All of the data should be output character for character, except the pictures.

%%

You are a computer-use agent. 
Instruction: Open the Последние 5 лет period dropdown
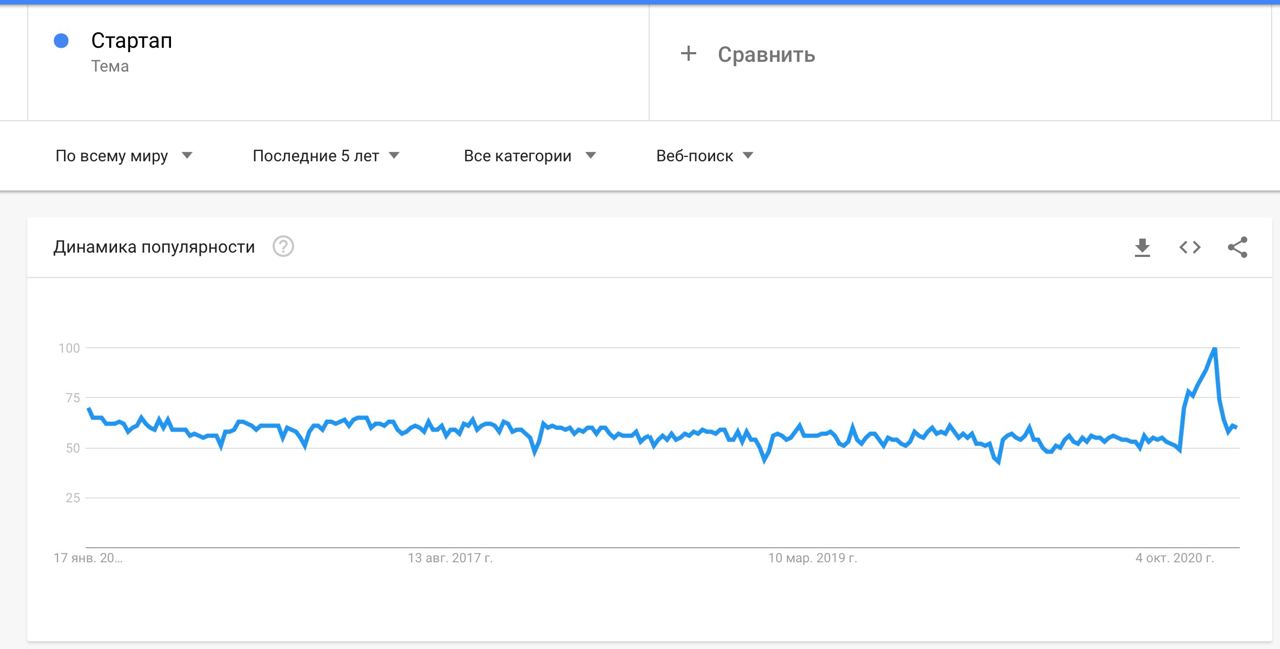pyautogui.click(x=326, y=156)
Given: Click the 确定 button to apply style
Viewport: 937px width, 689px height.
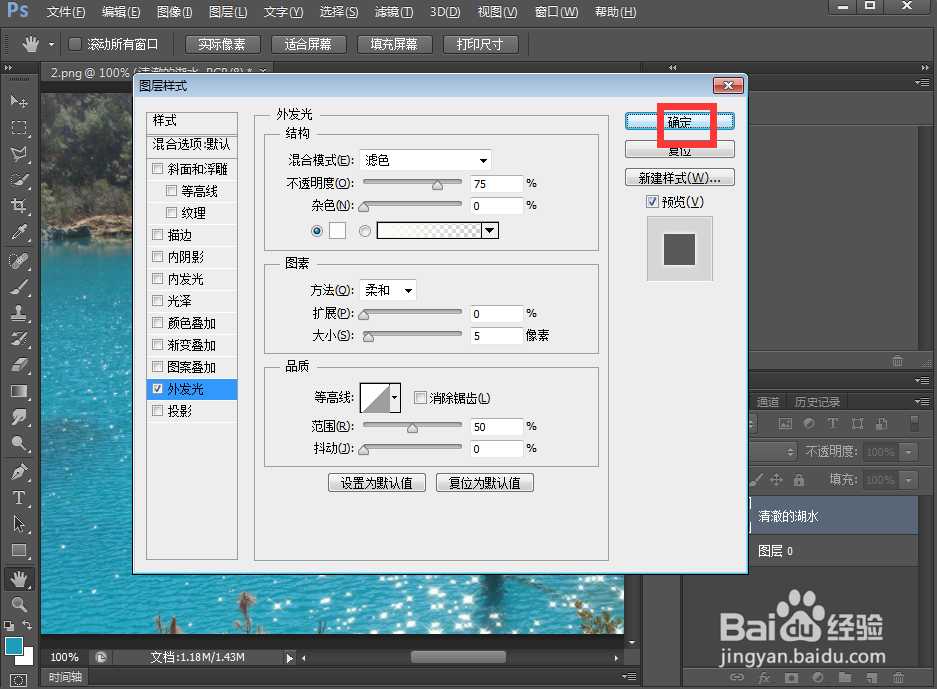Looking at the screenshot, I should 679,122.
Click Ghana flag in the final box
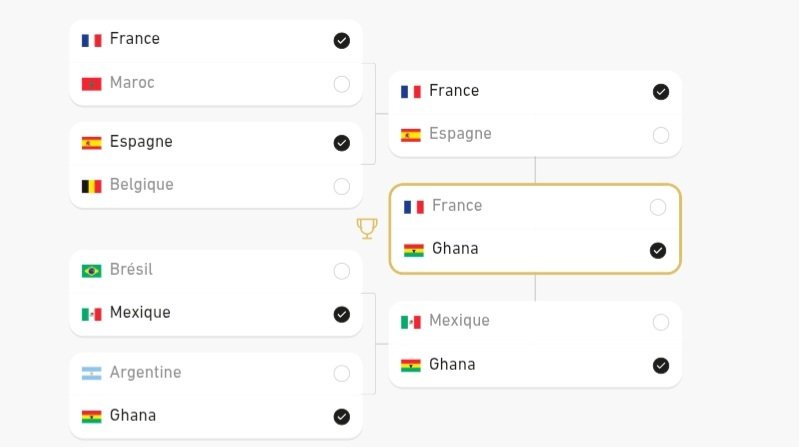799x447 pixels. coord(414,250)
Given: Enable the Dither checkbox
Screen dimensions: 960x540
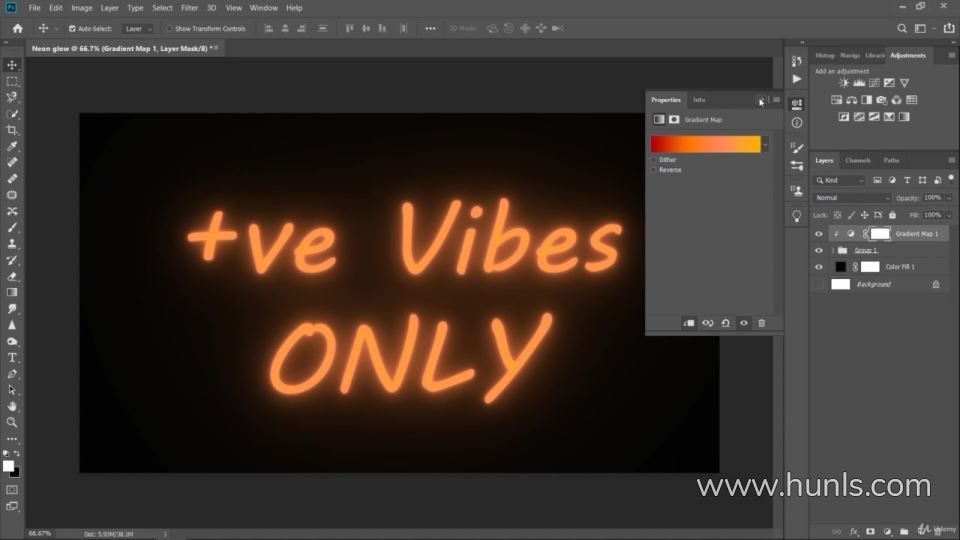Looking at the screenshot, I should (x=654, y=160).
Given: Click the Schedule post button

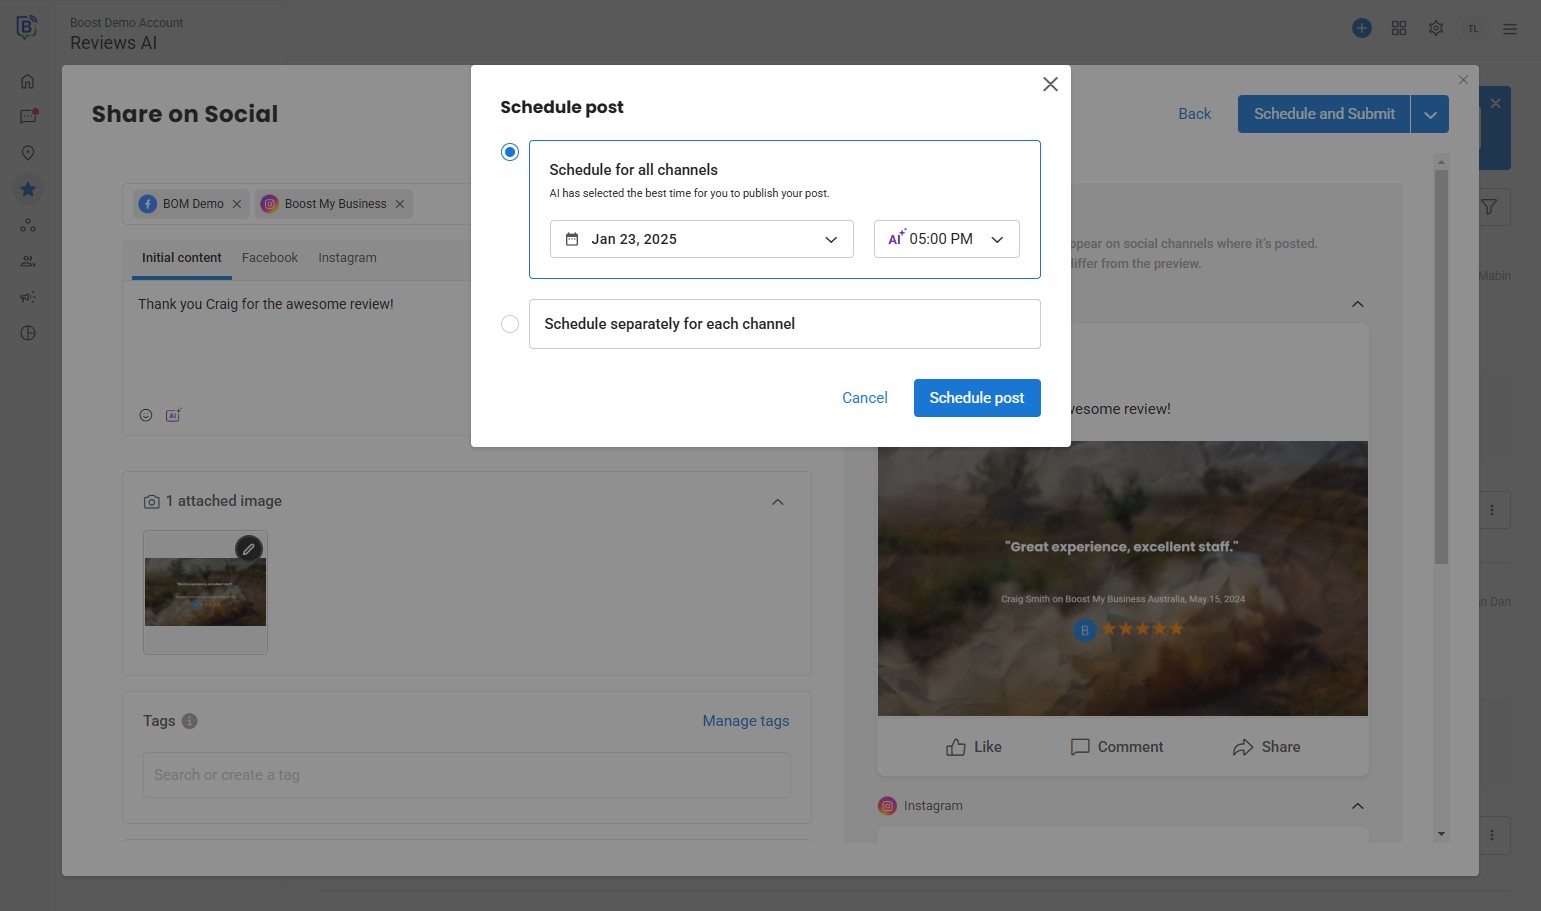Looking at the screenshot, I should coord(976,398).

%%

* Answer space *
You are a computer-use agent. 
Instruction: Open the Последние 5 лет period dropdown
pyautogui.click(x=326, y=156)
Given: Click the 确定 button to apply style
Viewport: 937px width, 689px height.
Looking at the screenshot, I should 679,122.
Click Ghana flag in the final box
799x447 pixels. coord(414,250)
Given: Enable the Dither checkbox
Screen dimensions: 960x540
Looking at the screenshot, I should (x=654, y=160).
Given: Click the Schedule post button

Looking at the screenshot, I should coord(976,398).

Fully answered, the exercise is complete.